4月30日はベトナムの南部解放記念日。ベトナム語ではNgày Thống nhất、英語ではReunification Dayと言われています。1975年の4月30日に北ベトナムが南ベトナムの首都サイゴンを陥落させ、ベトナム戦争が終結した日です。

例年であればこの日はゴールデンウィーク期間なので日本に一時帰国をしているのですが、2020年の今年は新型コロナウイルスの影響で一時帰国が出来ないため、4月30日もホーチミンにいる事となり、せっかくの機会なので個人的な経験を踏まえてこの日について書いてみようと思いました。(ベトナム戦争についてはこちら参照。)

写真は Tuoi Treより引用
ベトナム戦争の終結は1975年なので、45年前。今の若者の両親や祖父母は確実にこの戦争の影響を受けているので、今の若い人達にとって遠い昔の歴史上の事件ではなく、自分の家族と深い関係があります。
「解放の日」というのは北ベトナムの立場の表現で、南ベトナムの立場では「陥落の日」または「敗北の日」と言い、南部のベトナム人は大きく不利益を被りました。

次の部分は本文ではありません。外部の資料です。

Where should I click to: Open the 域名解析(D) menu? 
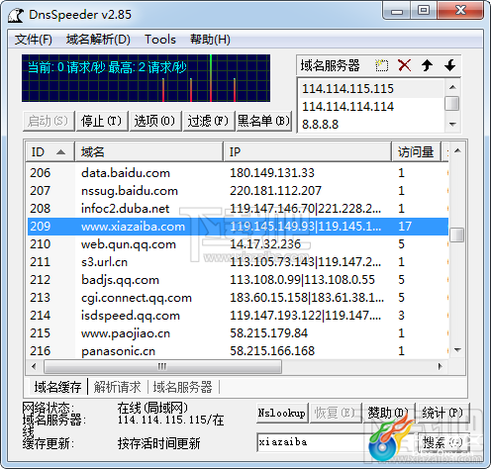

知り合いのベトナム人の家族は、この時に資産を奪われたと言います。もちろん、今でも北に対して今でもいい印象を持っていません。
当時ベトナム南部にはこの戦争による不利益から免れようとアメリカに逃亡した人達が多く、ベトナム戦争中から終結までにアメリカに1975年から1977年で20万人以上のベトナム人が逃亡しました。このような外国に在住するベトナム人を「越僑」といい、その半数が米国にいるとのことです。

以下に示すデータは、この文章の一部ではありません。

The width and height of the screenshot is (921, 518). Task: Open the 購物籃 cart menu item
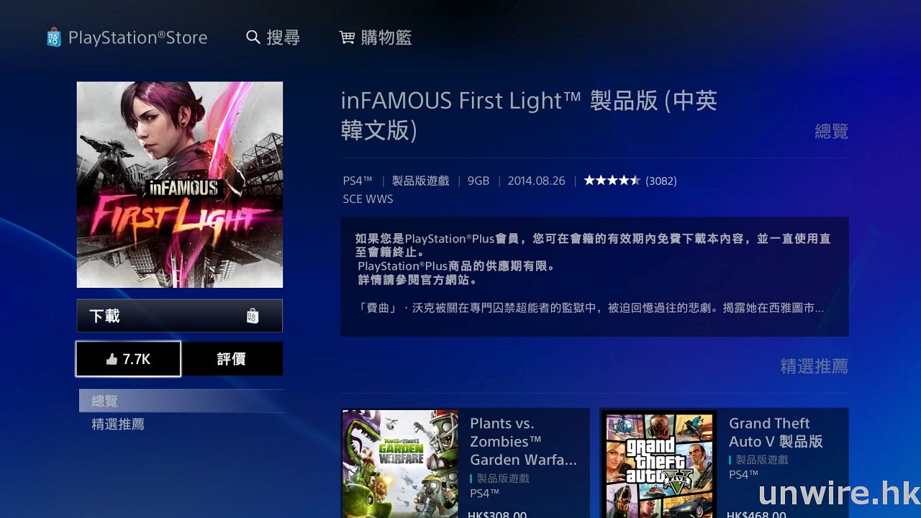click(x=376, y=37)
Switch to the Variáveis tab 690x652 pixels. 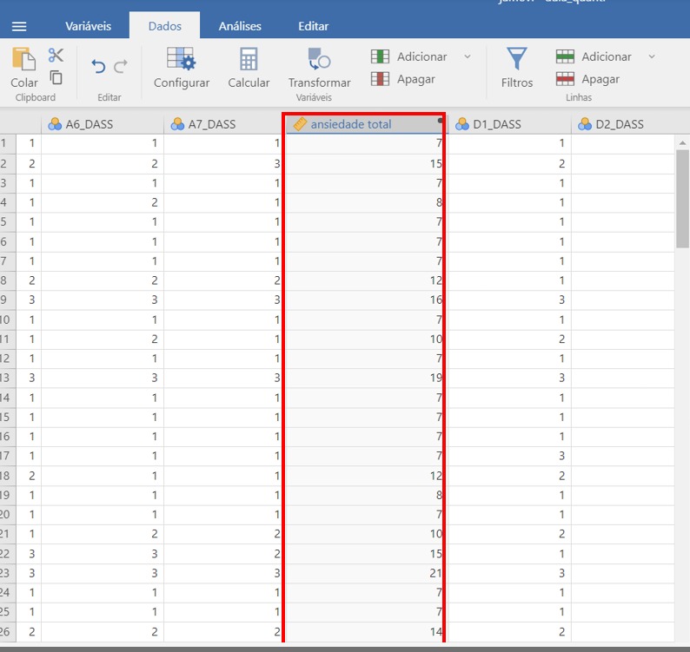coord(88,26)
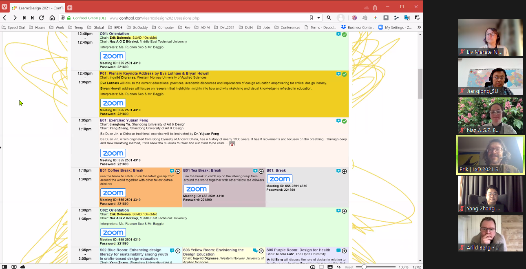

現在、その人達の子供や孫で外国の高等教育を受け、一部はベトナムで活躍しています。私も何人かそういった歴史背景の家族をもつ若い人達と働いたことがあありますが、みんな共通して教育水準が高く、非常に優秀、反骨精神のようなものを持っていますもちろん英語はネイティブです。
複雑な歴史背景が生み出した産物だとは言え、この人達がベトナム経済を牽引していく推進力の一つとなっていくのだろうと思います。
この戦争が残した南北の深い溝は今の若い人達にも、目には見えないところで根強く引き継がれています。